500 F2d 36 Binner v. M C Callahan
500 F.2d 36
Robert BINNER et al., Appellees,
M. C. CALLAHAN et al., Appellants.
United States Court of Appeals, Fourth Circuit.
Argued May 8, 1974.
Decided July 19, 1974.
Henry W. Underhill, City Atty., Charlotte, N.C. (W. A. Watts, City Atty., Charlotte, N.C., on brief), for appellants.
Walter H. Bennett, Jr., Charlotte, N.C. (George S. Daly, Jr., Charlotte, N.C., on brief), for appellees.
Before BOREMAN, Senior Circuit Judge, and CRAVEN and BUTZNER, Circuit judges.

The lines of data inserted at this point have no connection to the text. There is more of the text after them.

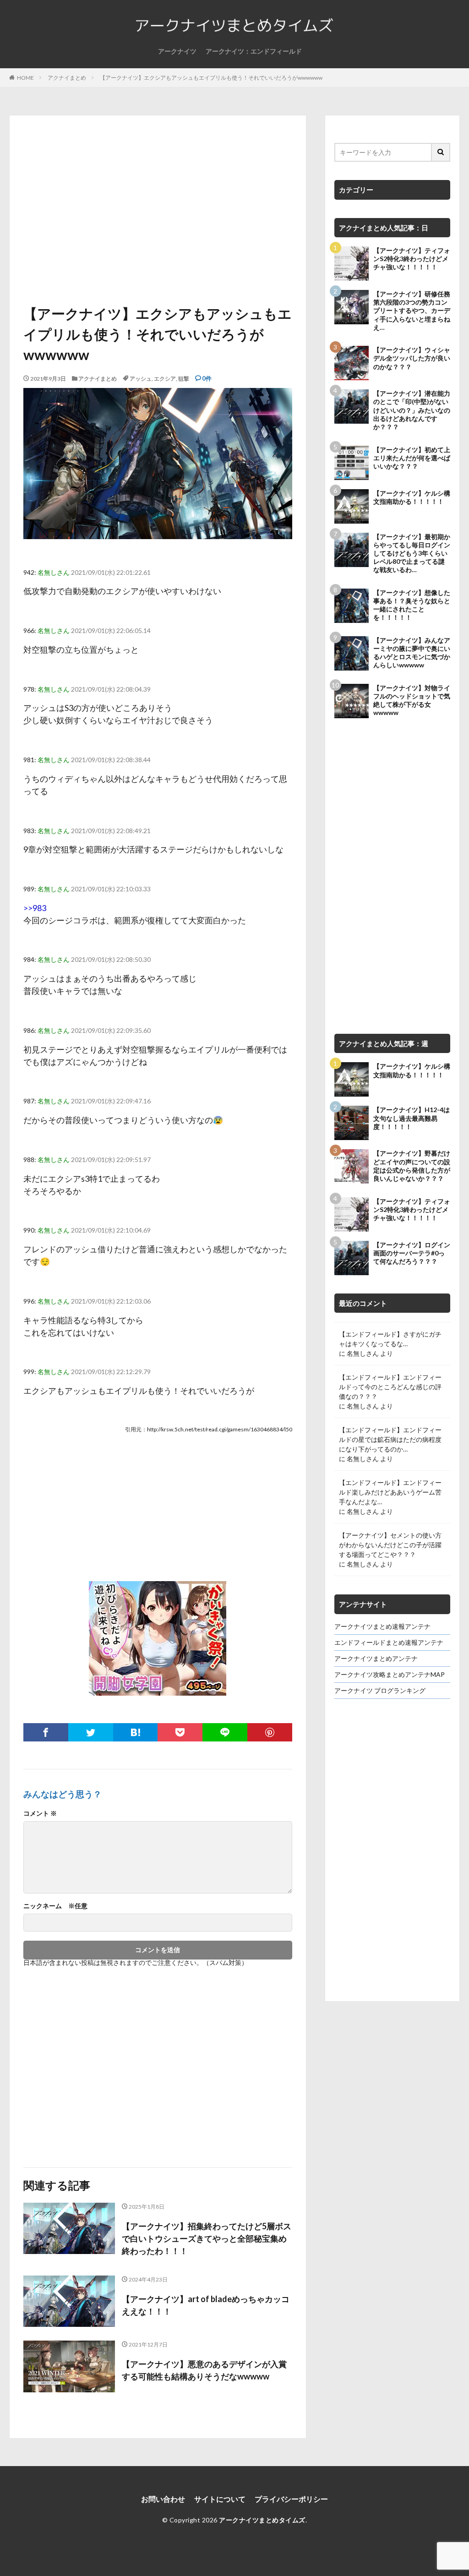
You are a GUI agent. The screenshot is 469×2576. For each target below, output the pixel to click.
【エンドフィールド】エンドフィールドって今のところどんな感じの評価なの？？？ (390, 1386)
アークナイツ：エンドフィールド (254, 51)
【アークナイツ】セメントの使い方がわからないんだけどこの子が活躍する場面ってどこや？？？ (390, 1544)
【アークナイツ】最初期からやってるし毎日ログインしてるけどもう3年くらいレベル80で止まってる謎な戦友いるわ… (411, 553)
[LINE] (224, 1732)
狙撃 (183, 378)
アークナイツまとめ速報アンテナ (382, 1626)
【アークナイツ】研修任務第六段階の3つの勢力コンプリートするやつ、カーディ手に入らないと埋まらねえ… (411, 310)
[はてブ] (135, 1732)
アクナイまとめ (67, 77)
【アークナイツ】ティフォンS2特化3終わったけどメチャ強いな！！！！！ (411, 258)
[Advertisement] (157, 211)
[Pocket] (180, 1732)
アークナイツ (177, 51)
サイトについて (219, 2498)
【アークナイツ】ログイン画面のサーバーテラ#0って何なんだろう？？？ (411, 1253)
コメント (40, 1813)
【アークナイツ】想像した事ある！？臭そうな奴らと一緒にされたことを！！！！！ (411, 605)
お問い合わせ (163, 2498)
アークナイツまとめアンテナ (376, 1658)
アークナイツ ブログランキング (379, 1690)
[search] (441, 152)
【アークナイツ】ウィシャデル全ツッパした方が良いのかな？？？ (411, 358)
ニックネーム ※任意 (55, 1906)
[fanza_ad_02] (157, 1688)
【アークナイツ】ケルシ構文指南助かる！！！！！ (411, 497)
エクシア (165, 378)
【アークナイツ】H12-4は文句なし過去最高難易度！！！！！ (411, 1118)
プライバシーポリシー (291, 2498)
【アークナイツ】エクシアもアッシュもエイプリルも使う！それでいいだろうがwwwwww (211, 77)
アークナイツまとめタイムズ (262, 2520)
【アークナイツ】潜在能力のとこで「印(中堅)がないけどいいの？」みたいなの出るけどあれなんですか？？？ (411, 410)
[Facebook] (45, 1732)
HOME (25, 77)
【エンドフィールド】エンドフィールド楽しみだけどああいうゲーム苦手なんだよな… (390, 1492)
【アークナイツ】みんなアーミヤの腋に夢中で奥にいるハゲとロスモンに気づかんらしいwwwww (411, 652)
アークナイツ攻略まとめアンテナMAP (389, 1674)
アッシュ (141, 378)
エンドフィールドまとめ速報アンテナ (388, 1642)
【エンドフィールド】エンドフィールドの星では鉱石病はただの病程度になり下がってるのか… (390, 1439)
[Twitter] (90, 1732)
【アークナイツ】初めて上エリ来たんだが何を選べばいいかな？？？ (411, 458)
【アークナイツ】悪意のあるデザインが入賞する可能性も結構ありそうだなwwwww (204, 2370)
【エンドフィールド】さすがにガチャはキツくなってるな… (390, 1339)
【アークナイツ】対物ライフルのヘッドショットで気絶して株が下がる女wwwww (411, 700)
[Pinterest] (269, 1732)
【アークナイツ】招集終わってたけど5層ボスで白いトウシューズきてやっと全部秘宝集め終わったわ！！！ (206, 2238)
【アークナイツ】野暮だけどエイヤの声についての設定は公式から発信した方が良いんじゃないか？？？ (411, 1165)
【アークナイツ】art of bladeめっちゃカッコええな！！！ (205, 2305)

Plaintiffs below (appellees here), partnership proprietors of the Crazy Horse Bookstore in Charlotte, North Carolina, brought an action against defendants below (appellants here), three Charlotte policemen, alleging that defendants had fired projectiles from an air gun into the store's front windows in the dark of night. Filing their action pursuant to the provisions of 42 U.S.C. 1983 and 1985, plaintiffs claimed the policemen conspired together to, and did, deprive the store proprietors of their constitutional rights guaranteed under the first, fourth, fifth, ninth, and fourteenth amendments. Jurisdiction was asserted under 28 U.S.C. 1343(3) and (4), 2201, and 2202. The case was tried by the court without a jury.

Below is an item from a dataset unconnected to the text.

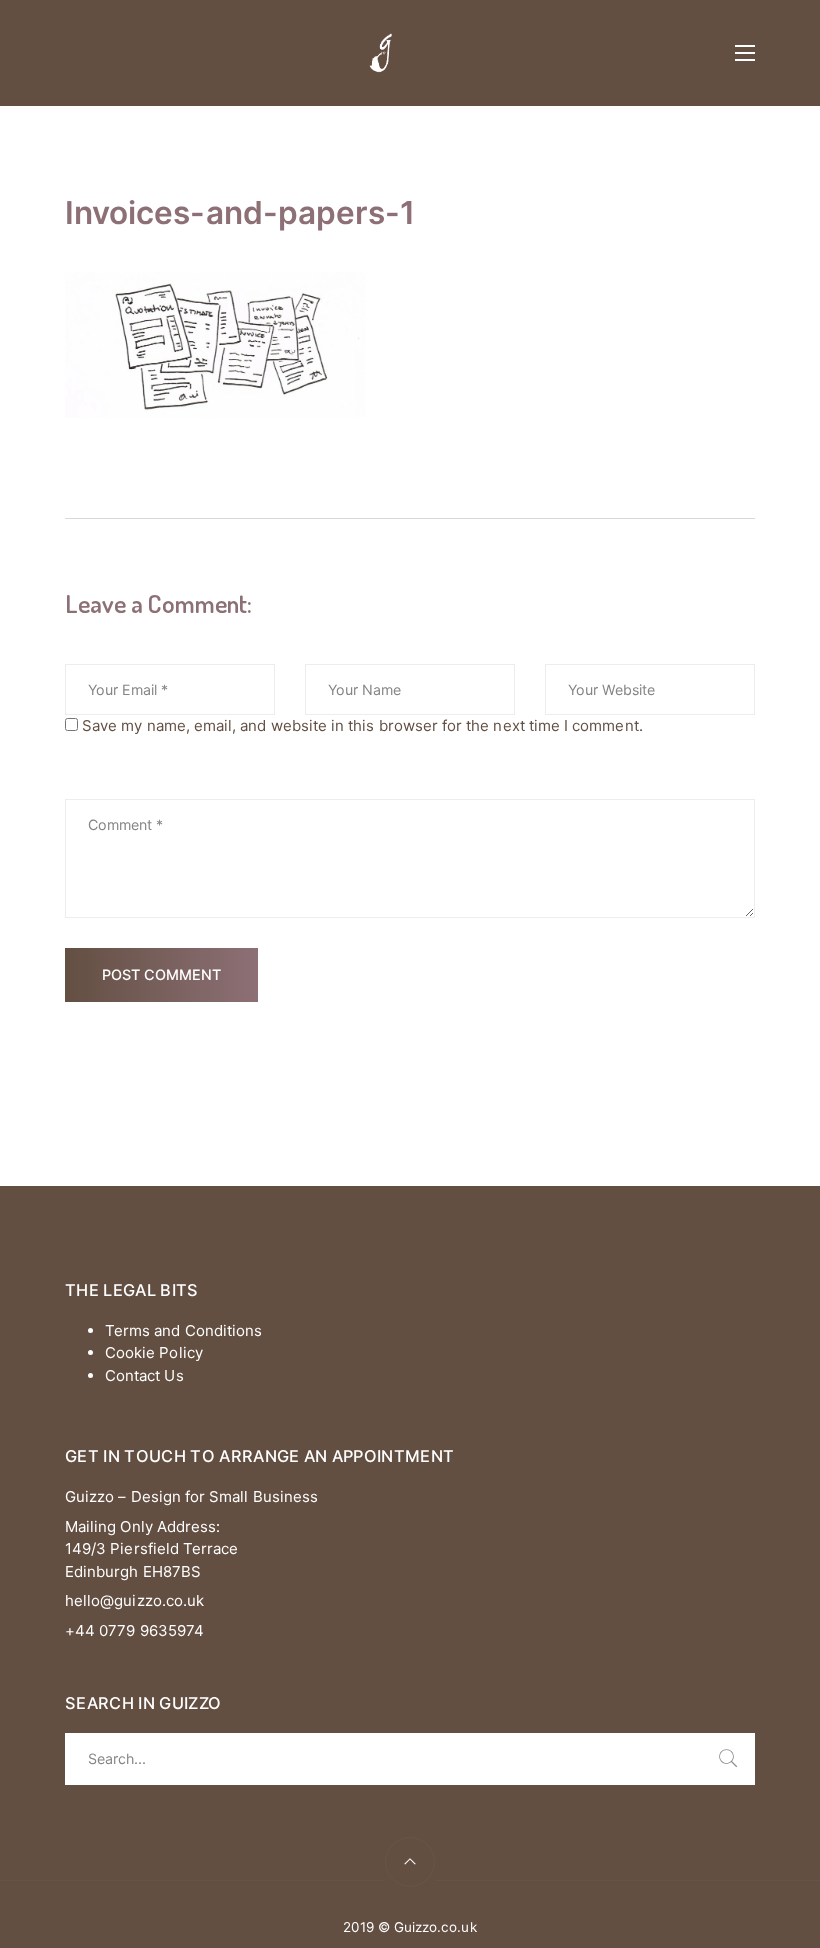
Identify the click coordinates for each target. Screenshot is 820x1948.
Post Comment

In making its findings of fact the district court concluded that the policemen had acted in concert to intentionally damage the glass windows at the front of the store by causing them to be struck by some type of projectile. The court found this conduct of the police officers severely alarmed and frightened plaintiffs Binner and Rupert, occupants of the store at the time of the incident. Citing Monroe v. Pape, 365 U.S. 167, 81 S.Ct. 473, 5 L.Ed.2d 492 (1961), and Lynch v. Household Finance Corp., 405 U.S. 538, 92 S.Ct. 1113, 31 L.Ed.2d 424 (1972), the court determined as a matter of law that it had jurisdiction by virtue of 28 U.S.C. 1343(3). While recognizing that the policemen had abused the authority of their offices, the court held that they were acting 'under color' of law. Adickes v. Kress & Co., 398 U.S. 144, 90 S.Ct. 1598, 26 L.Ed.2d 142 (1970); Monroe v. Pape, 365 U.S. 167, 81 S.Ct. 473, 5 L.Ed.2d 492 (1961); Screws v. United States, 325 U.S. 91, 65 S.Ct. 1031, 89 L.Ed. 1495 (1945); United States v. Classic, 313 U.S. 299, 61 S.Ct. 1031, 85 L.Ed. 1368 (1941). The court concluded that the officers, by their actions, had deprived the store proprietors of 'their due process right to be free from arbitrary governmental invasion of their property,' as guaranteed by the fourteenth amendment. Plaintiffs were awarded compensatory damages in the sum of ten dollars.
Upon consideration of the record, briefs and oral arguments we are unable to say that the court's findings of fact are clearly erroneous. Having accepted those findings we agree with the court's conclusions of law for the reasons stated in its memorandum decision of August 9, 1973. Accordingly the judgment is affirmed.